Gardening in Cornwall: What We Do When Autumn Comes

J. is a serious gardener, and she grows the best tomatoes I’ve eaten since I moved to the U.K. I don’t know how she kills slugs and snails on her patch in the spring, but I know she does, because if you’re going to grow anything around here, you have to. Otherwise they mow down every plant you stick in the earth. They move through like a scene from Slug Apocalypse, leaving nothing behind.

Irrelevant Photo: The North Cornwall Coast

Irrelevant Photo: The North Cornwall Coast

A couple of us were at J.’s house and we went outside to admire the garden. It was that beautiful time of the evening when the sky’s a tissue-paper blue and you can almost convince yourself that the world is at peace, even though, yeah, of course you know better. Even though it was late in the year, she still had some flowers in bloom.

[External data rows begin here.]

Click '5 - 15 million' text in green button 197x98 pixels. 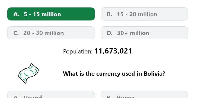click(x=42, y=14)
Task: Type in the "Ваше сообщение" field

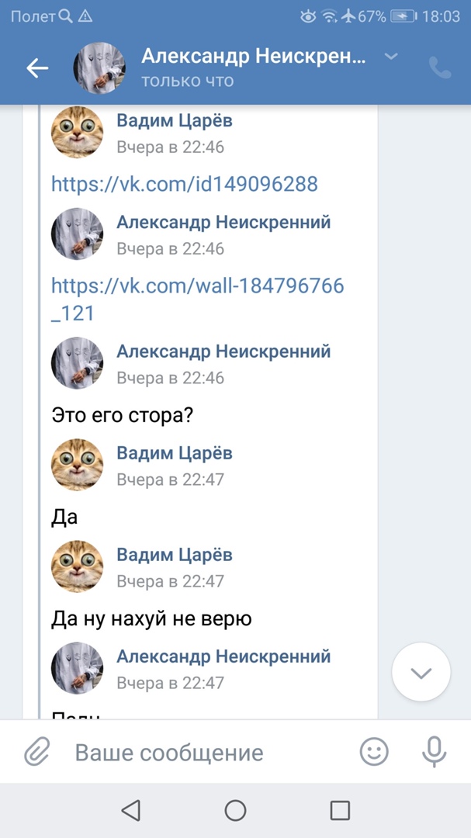Action: (x=202, y=752)
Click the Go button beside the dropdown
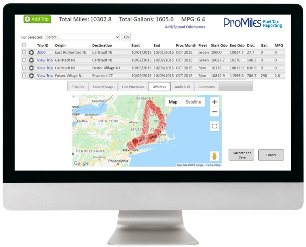 click(126, 37)
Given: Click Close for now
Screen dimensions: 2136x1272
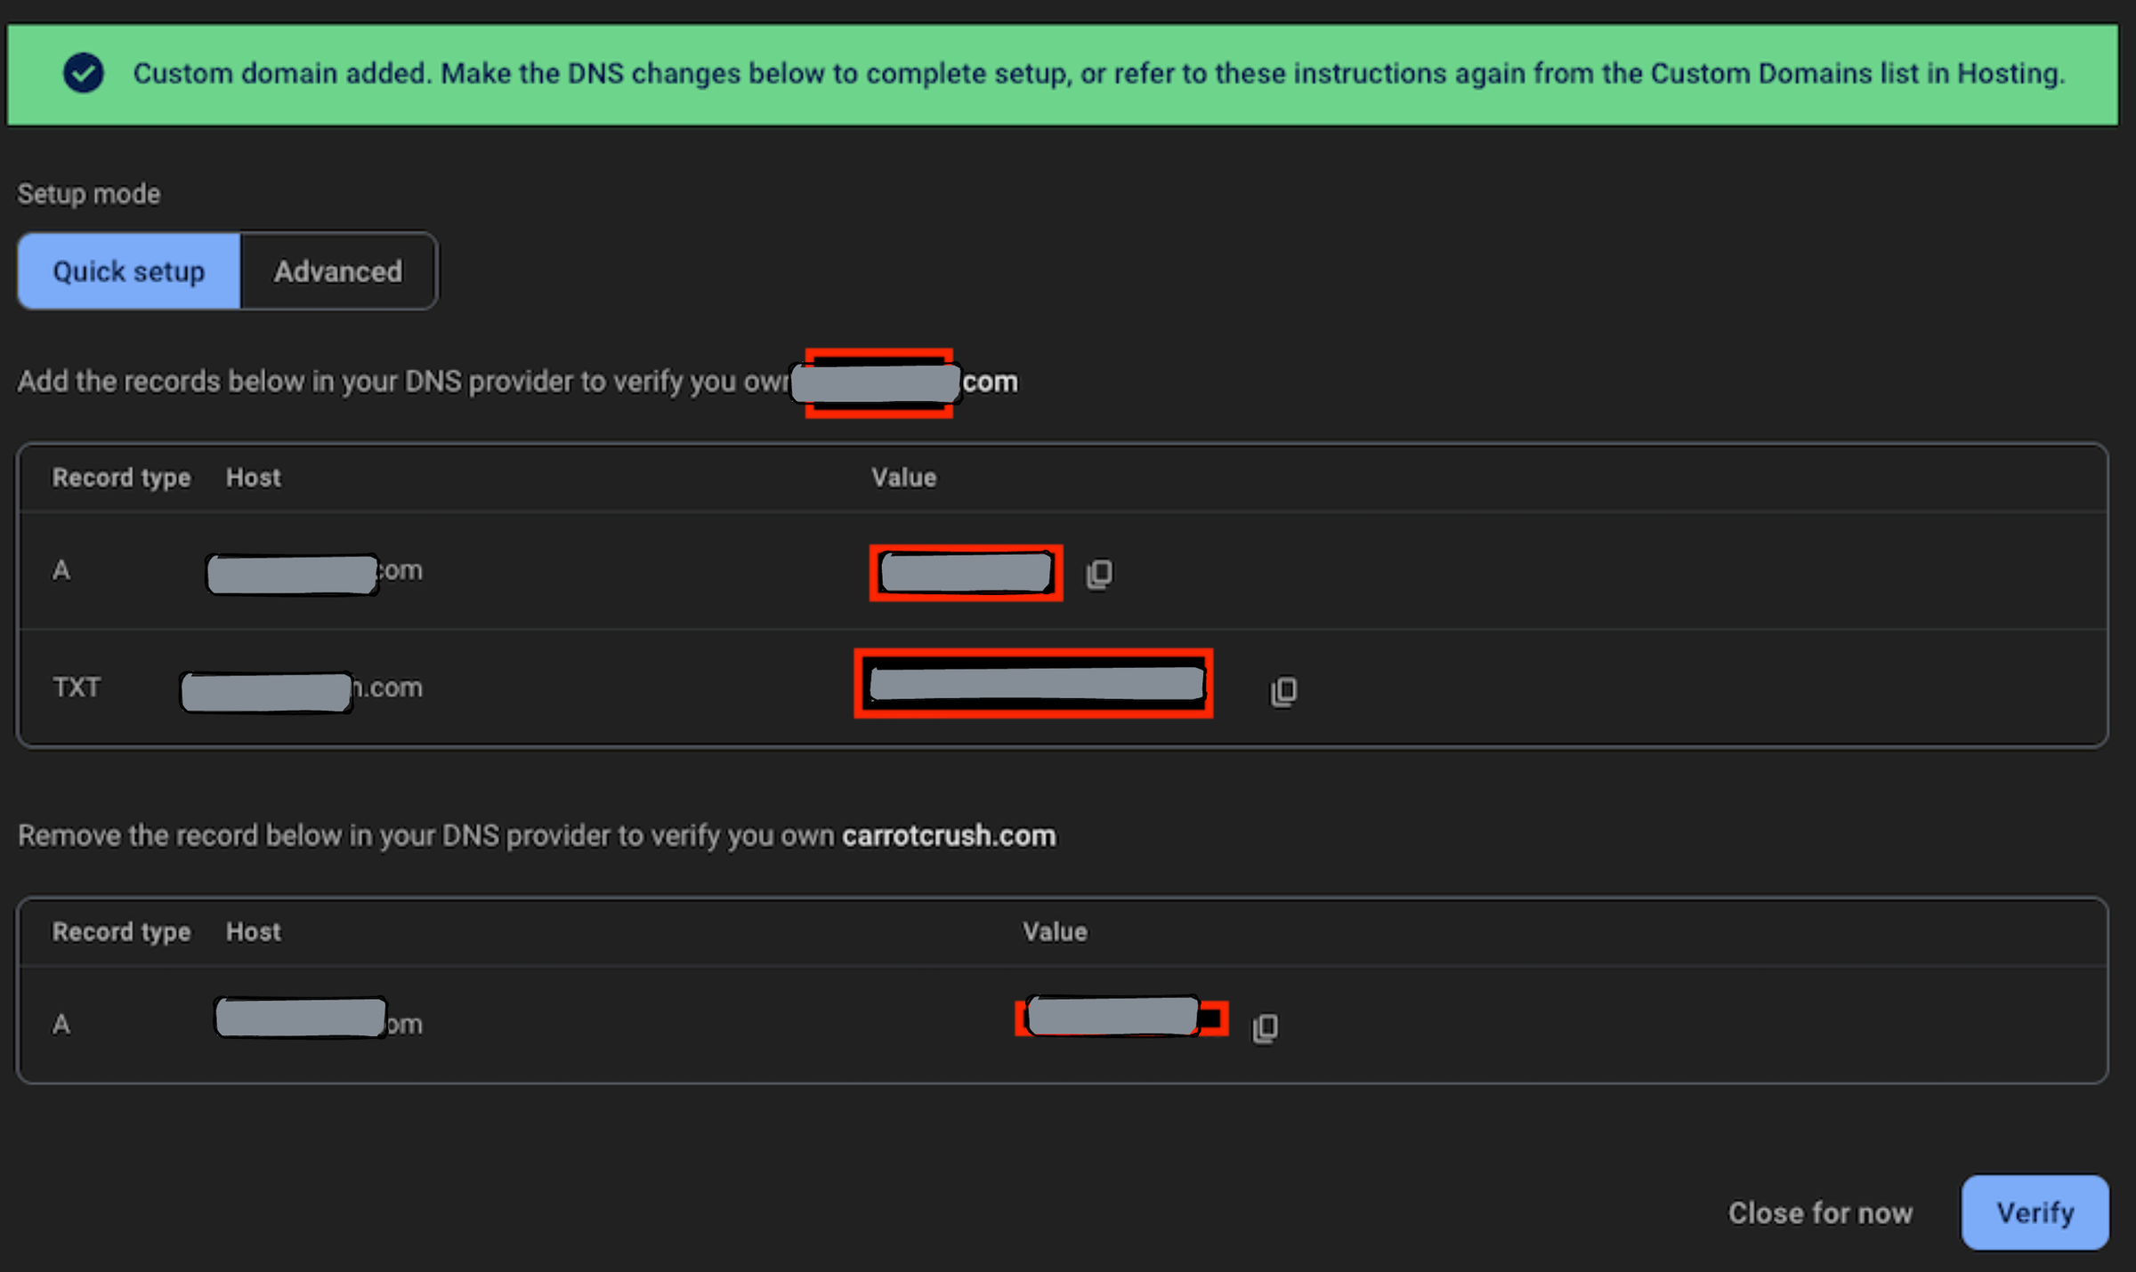Looking at the screenshot, I should 1821,1212.
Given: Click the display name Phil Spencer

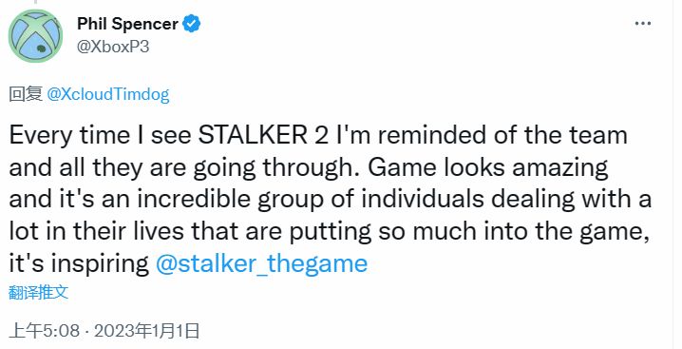Looking at the screenshot, I should coord(127,24).
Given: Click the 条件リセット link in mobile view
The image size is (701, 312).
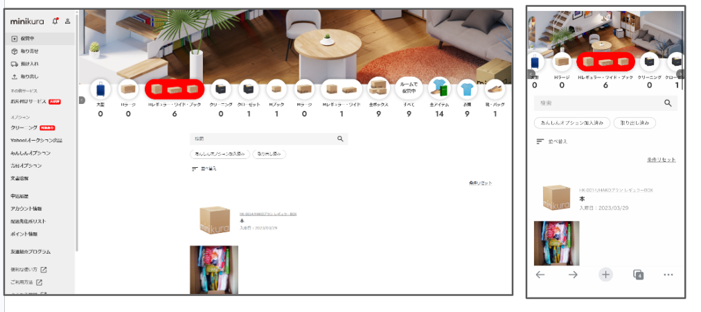Looking at the screenshot, I should coord(661,160).
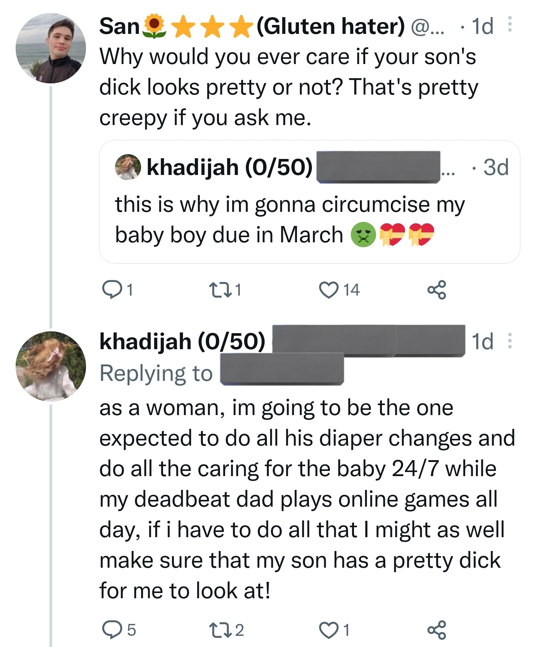The width and height of the screenshot is (536, 647).
Task: Open more options for khadijah's reply
Action: 510,341
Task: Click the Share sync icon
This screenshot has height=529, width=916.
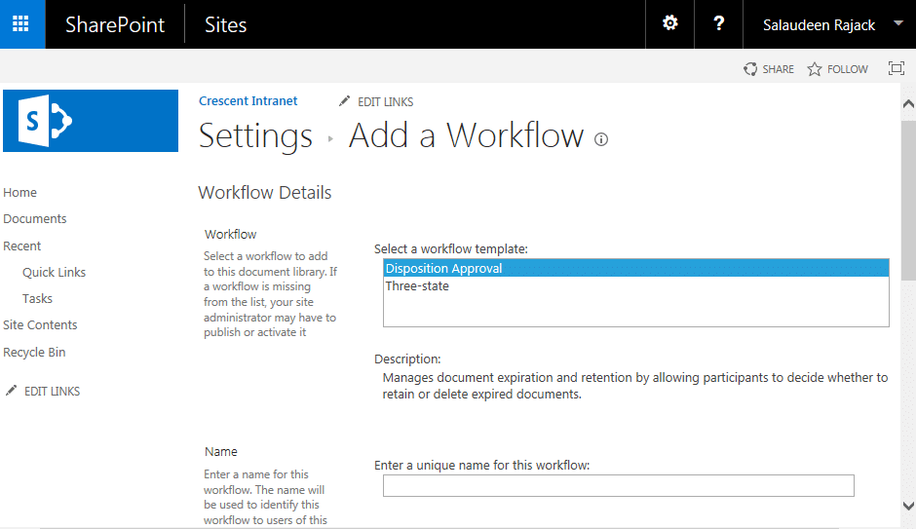Action: click(750, 69)
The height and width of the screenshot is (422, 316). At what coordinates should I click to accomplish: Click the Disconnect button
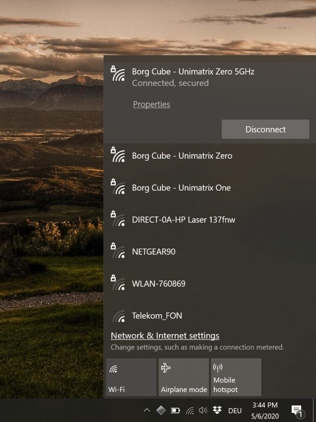pyautogui.click(x=265, y=129)
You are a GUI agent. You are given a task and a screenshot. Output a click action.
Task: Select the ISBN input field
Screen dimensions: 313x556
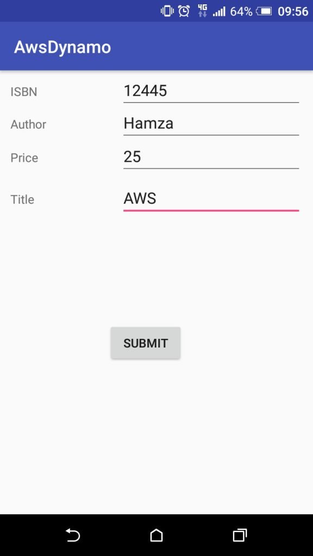211,91
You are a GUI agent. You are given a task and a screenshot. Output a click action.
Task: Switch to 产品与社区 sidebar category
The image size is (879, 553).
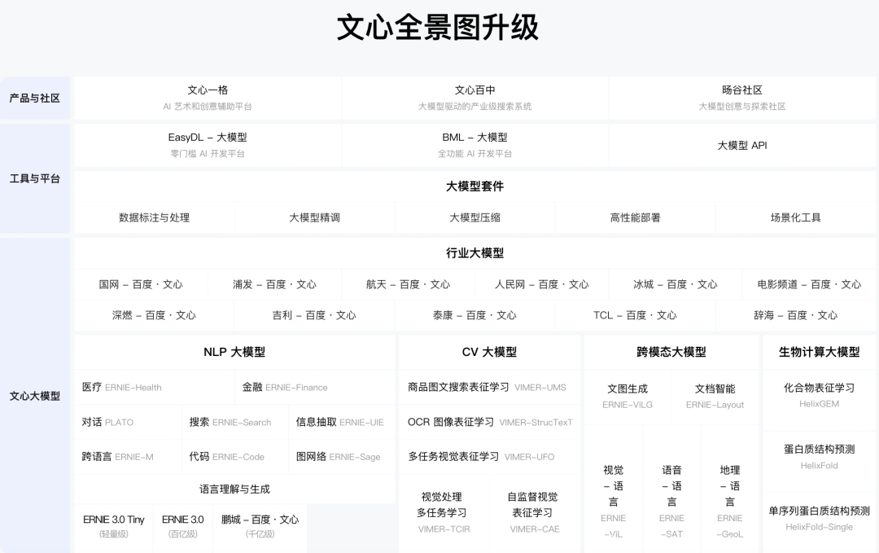click(x=35, y=99)

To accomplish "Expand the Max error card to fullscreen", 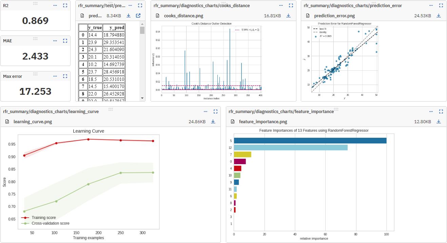I will click(65, 76).
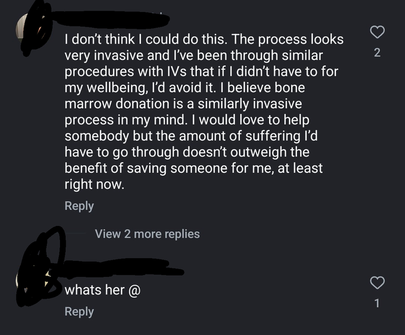
Task: Click the line "marrow donation is a similarly invasive"
Action: pyautogui.click(x=183, y=104)
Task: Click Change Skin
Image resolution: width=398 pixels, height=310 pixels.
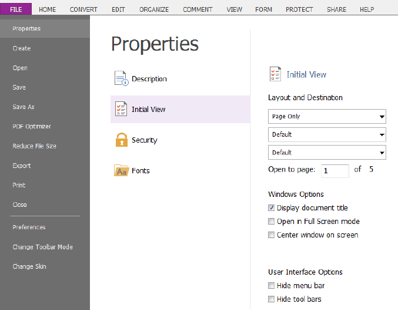Action: (29, 266)
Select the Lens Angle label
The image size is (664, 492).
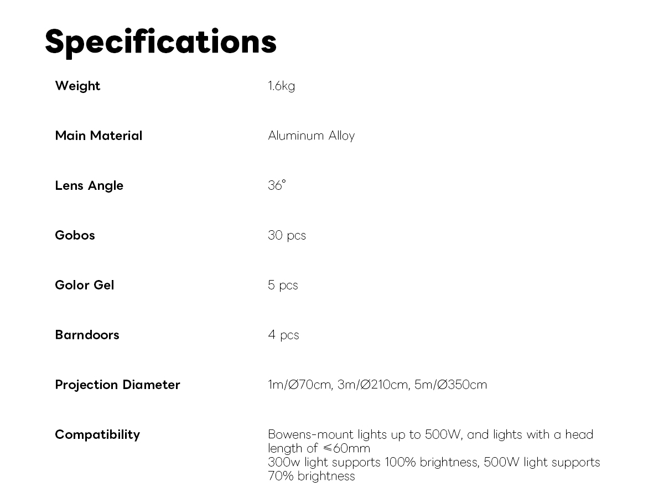pos(89,185)
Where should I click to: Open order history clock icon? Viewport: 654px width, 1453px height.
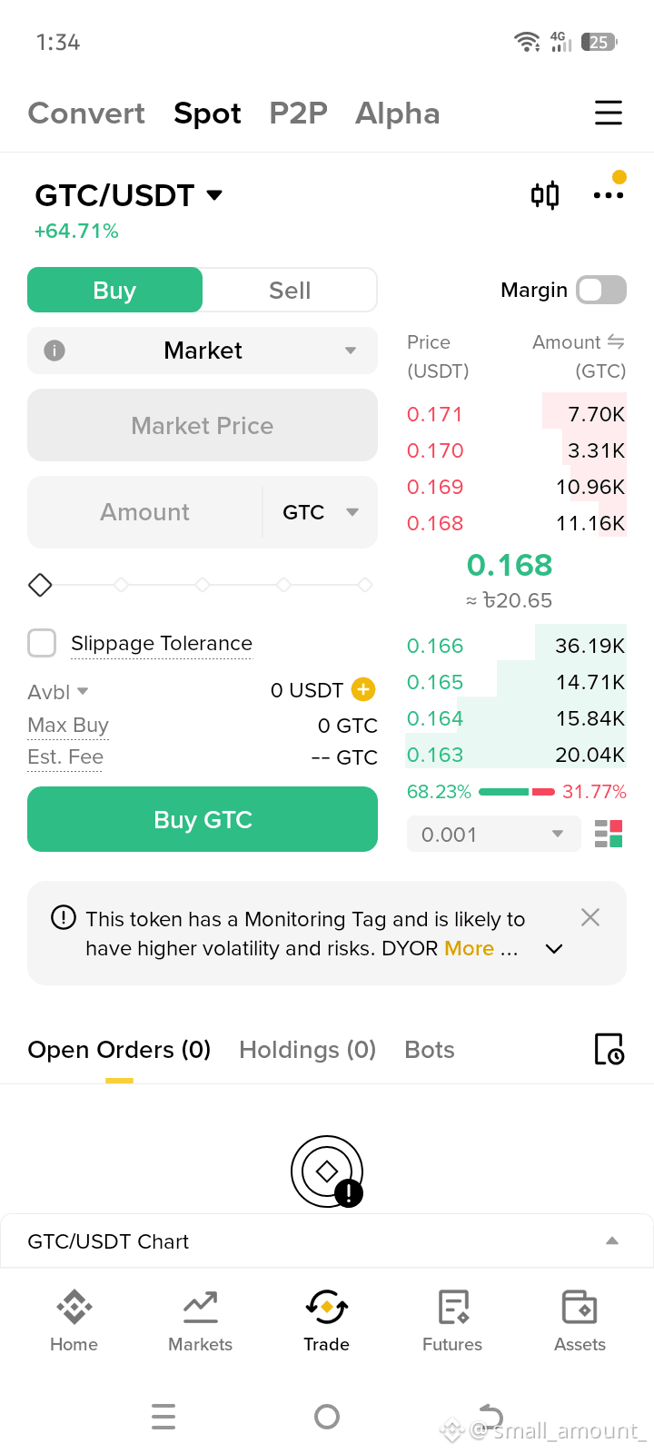(x=609, y=1049)
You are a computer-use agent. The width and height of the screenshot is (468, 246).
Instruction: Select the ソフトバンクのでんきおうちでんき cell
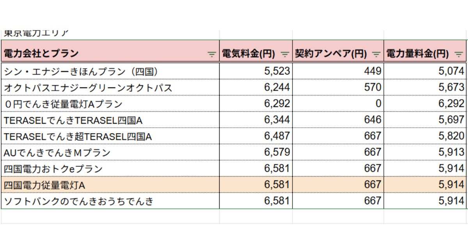click(x=110, y=201)
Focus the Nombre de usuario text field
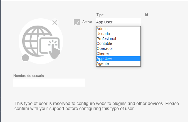The height and width of the screenshot is (122, 188). click(x=49, y=82)
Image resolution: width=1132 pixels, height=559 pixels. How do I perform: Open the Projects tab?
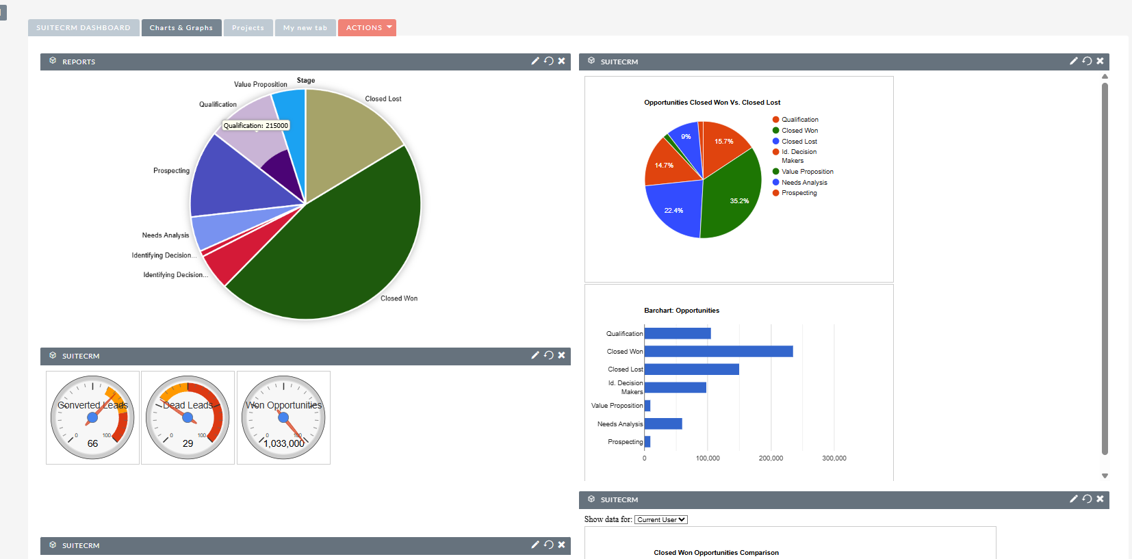click(x=248, y=28)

On the edge of a flower bed was a slug. The big, creepy kind, easily the length of my ring finger.

J. flicked it away—and I’d have to say she did it gently—with the toe of her shoe.

“That’s why I don’t come out at this time of day,” she said.

So it’s not just me. Everyone who gardens knows they’re out there. And at least for part of the year, we don’t look. If we did, as surely as if we’d sworn an oath, we’d have to kill them. And really, you can’t dedicate your life to eliminating an entire species, even if it’s only from a small patch of ground you call your own.

21 thoughts on “Gardening in Cornwall: What We Do When Autumn Comes

  1. Snap, I just posted something about slugs and caterpillars (and all the other pests that plants attract).
    I’m new to gardening (first outdoor space – doesn’t really qualify as a garden) and I did not realise just how much slugs etc eat! It’s never ending! I have to admit you’re far more gentle and tolerant than I am. If I could buy a slug bazooka and get them all off my roof, I would ;) Little buggers keep coming back though.

    Liked by 1 person

    • Yeah, that’s the problem. Even if you get your patch of ground slug-free, you pass the patch next door and there they are: slugs. At a certain point (switching here from the generic “you” to my own twisted self) I have to admit that I can’t clear the entire world of them–and that if I could it would, somehow or other, turn out to be a bad thing.